Exercise directions. In full and word for word, copy the listing; no pictures belong in the copy.
---
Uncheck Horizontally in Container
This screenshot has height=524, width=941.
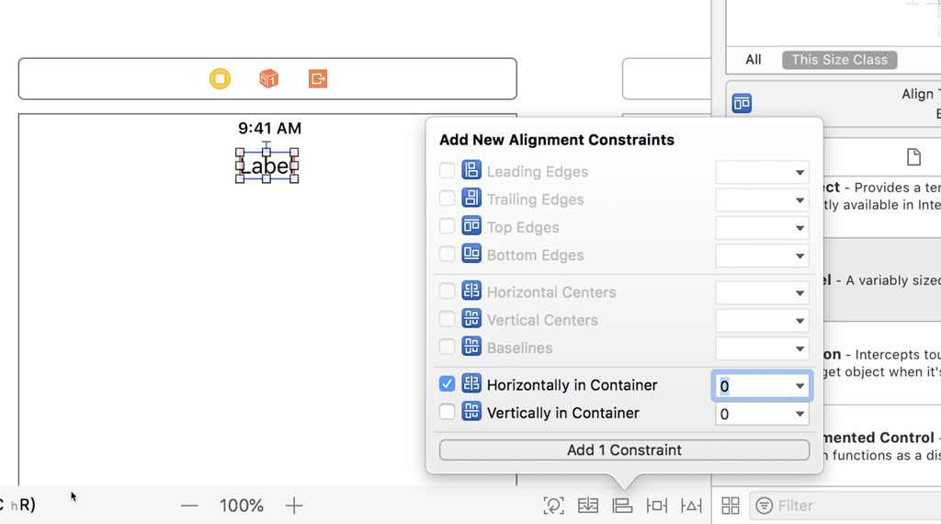point(448,384)
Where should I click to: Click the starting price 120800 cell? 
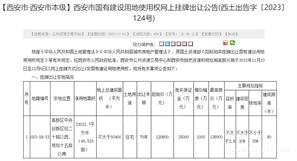click(162, 137)

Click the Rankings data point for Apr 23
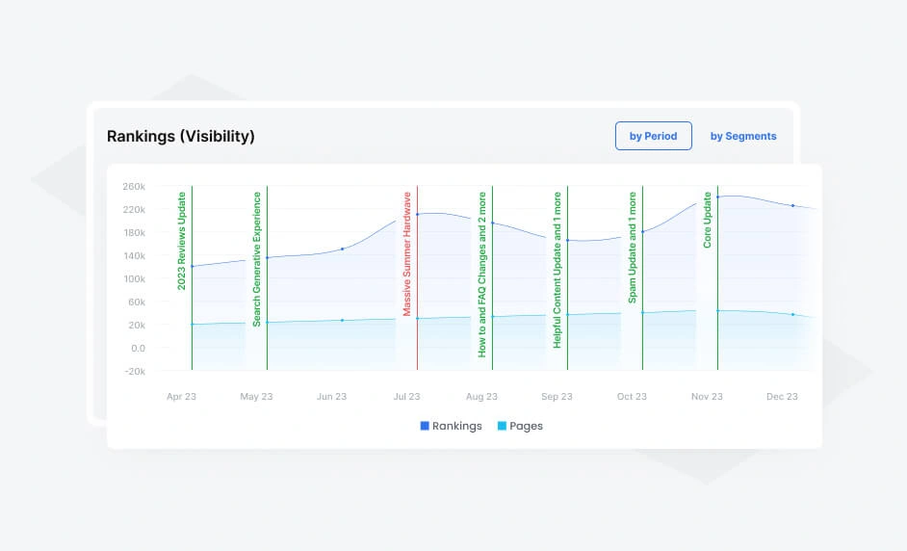coord(193,266)
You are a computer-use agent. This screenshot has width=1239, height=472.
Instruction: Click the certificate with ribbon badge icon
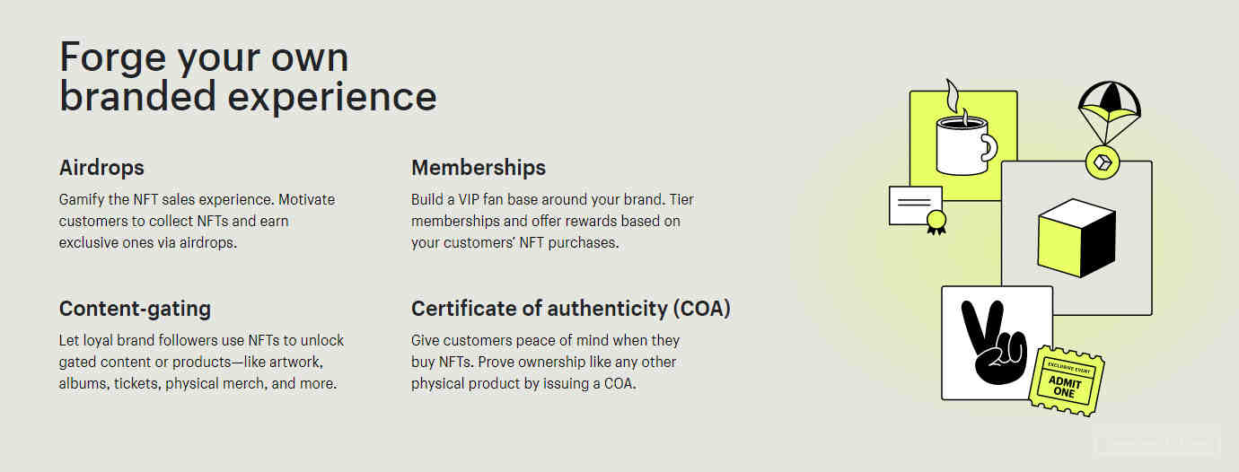point(918,210)
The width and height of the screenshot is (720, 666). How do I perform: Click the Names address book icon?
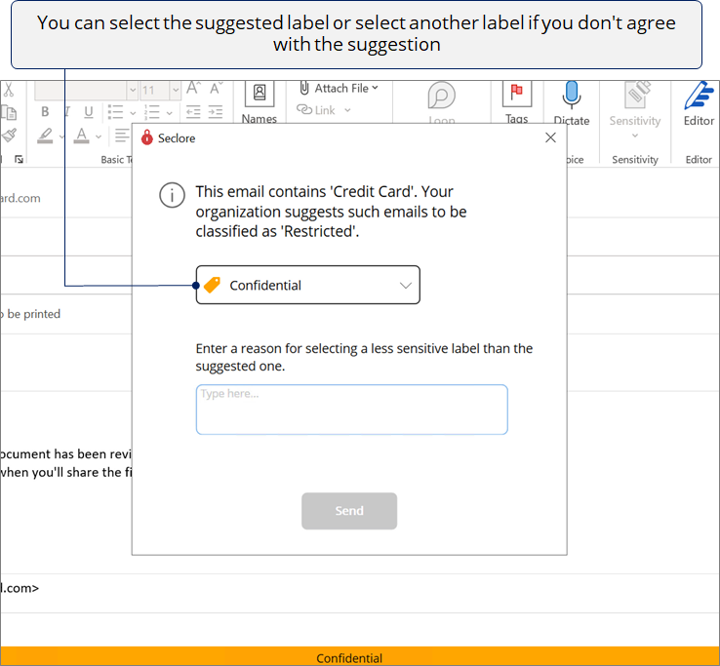pos(260,94)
---
Result.
Uncheck Horizontally in Container
This screenshot has height=524, width=941.
point(448,384)
Where should I click to: Click the starting price 120800 cell? 
click(162, 137)

Click the Rankings data point for Apr 23
coord(193,266)
You are a computer-use agent. This screenshot has width=1239, height=472.
Instruction: Click the certificate with ribbon badge icon
point(918,210)
The width and height of the screenshot is (720, 666). How do I perform: Click the Names address book icon?
pos(260,94)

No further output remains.